Векшина отодвинула тарелки и подошла к Кравцову. Ей хотелось, как можно скорее прекратить этот неприятный разговор. Ее руки скользнули ему под рубашку, а губы с нежностью прикоснулись к его губам. О чем бы тут они сейчас ни говорили, это все вздор, чушь. Только слова. Она знала, что у тела есть свой язык. Не выхолощенный язык общепринятых правил, а первобытный дикарский звериный язык страстных объятий и поцелуев. Сейчас именно на нем им и следует говорить. Он поможет освободиться от тяжести произнесенных слов.
Она плотнее прижалась к нему и тут же почувствовала его ответное движение. Напряжение, возникшее между ними какое-то время назад, сразу утратило свой смысл и стало каким-то мелким и незначительным. Больше они не чувствовали своей разделенности. В их тесно сплетенных телах билось одно сердце, текла одна кровь, рождались одни и те же желания. Это родство, обретенное ими в эту минуту, было главным из всего, происшедшего за сегодняшний вечер.
7
Ярцев спешил. Он ни за что не хотел опоздать на встречу, а потому ехал, как он это называл, на грани фола. Этот телефонный звонок раздался в его квартире несколько дней назад, и голос с иностранным акцентом спросил его. Ярцев почему-то сразу понял, что этот разговор может оказать большое влияние на всю его дальнейшую жизнь. Хотя никаких предпосылок для этого у него не было, мало ли кто его беспокоит. Но если, в самом деле, существует шестое чувство, то на этот раз оно было на высоте и выдало всю нужную ему информацию. А она заключалась в том, что надо внимательно слушать своего невидимого собеседника, потому что это не просто собеседник, а посланец судьбы. А Ярцев давно ждал его появления.
В последние годы его существование стало уж больно обыденным, без взлетов и падений, оно словно катилось по идеально ровной дорожке. Но это движение не обещало ничего, кроме одного – бесконечного своего продолжения. А с некоторых пор его перестал устраивать такой расклад, он был уверен, что заслуживает несравненно большего. Но большее ему, как раз и не светит. Выше вице-президента компании «Русское гостеприимство> ему, как ни прыгать, ни за что не подняться. Старик, само собой разумеется, бразды правления передаст своему сынку – этому беспутному придурку, который только и умеет, что транжирить папины деньги. И что он тогда должен делать – прислуживать этому ничтожеству?

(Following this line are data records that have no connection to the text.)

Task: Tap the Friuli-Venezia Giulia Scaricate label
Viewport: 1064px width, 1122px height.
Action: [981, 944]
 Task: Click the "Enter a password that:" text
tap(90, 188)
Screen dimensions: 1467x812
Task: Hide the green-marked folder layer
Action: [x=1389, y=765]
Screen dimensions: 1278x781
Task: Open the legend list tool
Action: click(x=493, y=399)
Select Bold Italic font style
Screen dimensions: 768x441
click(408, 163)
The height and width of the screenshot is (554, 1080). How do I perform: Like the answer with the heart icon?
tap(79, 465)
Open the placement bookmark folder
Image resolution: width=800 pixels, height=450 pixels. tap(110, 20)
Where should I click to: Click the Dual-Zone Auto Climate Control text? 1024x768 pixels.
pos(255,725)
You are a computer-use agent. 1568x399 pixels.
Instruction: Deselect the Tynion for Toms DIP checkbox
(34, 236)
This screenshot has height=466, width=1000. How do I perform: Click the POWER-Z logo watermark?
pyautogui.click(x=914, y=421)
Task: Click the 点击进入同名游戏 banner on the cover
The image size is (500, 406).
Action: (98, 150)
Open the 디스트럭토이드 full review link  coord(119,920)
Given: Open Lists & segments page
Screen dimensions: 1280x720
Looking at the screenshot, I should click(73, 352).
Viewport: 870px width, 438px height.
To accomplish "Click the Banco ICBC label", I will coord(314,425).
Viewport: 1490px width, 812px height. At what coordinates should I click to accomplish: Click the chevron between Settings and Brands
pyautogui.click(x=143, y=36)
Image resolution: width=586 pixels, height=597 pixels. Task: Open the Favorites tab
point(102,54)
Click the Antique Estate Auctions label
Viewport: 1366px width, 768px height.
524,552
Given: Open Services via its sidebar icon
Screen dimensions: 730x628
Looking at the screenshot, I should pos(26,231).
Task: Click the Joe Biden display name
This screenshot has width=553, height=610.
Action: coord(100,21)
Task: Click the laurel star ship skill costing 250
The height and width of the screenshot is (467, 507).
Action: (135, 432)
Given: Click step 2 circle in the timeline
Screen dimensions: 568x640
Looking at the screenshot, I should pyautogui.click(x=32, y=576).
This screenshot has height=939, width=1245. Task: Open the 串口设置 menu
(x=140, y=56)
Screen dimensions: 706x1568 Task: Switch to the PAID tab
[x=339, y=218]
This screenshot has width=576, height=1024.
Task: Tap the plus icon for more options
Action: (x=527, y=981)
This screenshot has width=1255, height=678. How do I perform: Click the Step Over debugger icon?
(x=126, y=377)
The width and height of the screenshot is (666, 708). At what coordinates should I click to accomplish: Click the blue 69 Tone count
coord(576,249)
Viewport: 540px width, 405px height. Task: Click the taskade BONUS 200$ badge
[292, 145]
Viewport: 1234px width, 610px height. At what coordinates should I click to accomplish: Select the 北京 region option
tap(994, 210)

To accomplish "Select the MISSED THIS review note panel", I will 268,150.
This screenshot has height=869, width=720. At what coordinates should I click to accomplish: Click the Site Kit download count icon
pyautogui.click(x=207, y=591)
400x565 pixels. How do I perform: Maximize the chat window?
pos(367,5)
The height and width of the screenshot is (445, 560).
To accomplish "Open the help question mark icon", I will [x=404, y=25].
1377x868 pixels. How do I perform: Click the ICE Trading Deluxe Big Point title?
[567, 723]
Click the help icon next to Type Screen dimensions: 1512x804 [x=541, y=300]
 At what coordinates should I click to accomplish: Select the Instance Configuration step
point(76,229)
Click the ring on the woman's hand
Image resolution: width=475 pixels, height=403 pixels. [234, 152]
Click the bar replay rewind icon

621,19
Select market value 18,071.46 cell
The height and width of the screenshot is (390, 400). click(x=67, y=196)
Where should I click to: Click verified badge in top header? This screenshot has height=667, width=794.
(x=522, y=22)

О такой перспективе Ярцев думал все последнее время. Эта мысль буквально пробуравила глубокую скважину в его мозгу. Но, несмотря на это, он так и не мог найти подходящего решения. Уйти из компании? Но куда? Никаких адекватных его честолюбию приглашений он не получал, а то, что предлагали, было ничуть не лучше того, что он имел. Но и оставаться в прежнем статусе было невмоготу. Каждый день, проведенный на работе, становился для него днем мучения.
И вот этот звонок. Негромкий голос с акцентом сразу же сообщил ему, что речь идет о важном деловом предложении. Мысль Ярцева тут же активно принялась за работу. Если иностранец каким-то образом разузнал его телефон, значит, в самом деле, разговор пойдет о чем-то значительном. Такие вещи не бывают случайными, в мире бизнеса каждый подобный шаг выверен и целенаправлен.
Впрочем, их первый контакт был достаточно не конкретным и довольно кратким. Обменявшись общими фразами, из которых Ярцев понял, что Френсиса Хьюза, как представился человек с акцентом, интересует гостиничный бизнес в Дивноморске. Больше он ему ничего не сказал, они лишь договорились о встрече. И вот через несколько минут она должна состояться.
Ярцев вошел в гостиницу. И только сейчас подумал, что для него нежелательно, если разговор состоится в ресторане, как они первоначально договаривались. Мало кто тут может находиться, а ему нет никакого смысла светиться. Пока не поздно, лучше изменить диспозицию. Он поспешно достал телефон.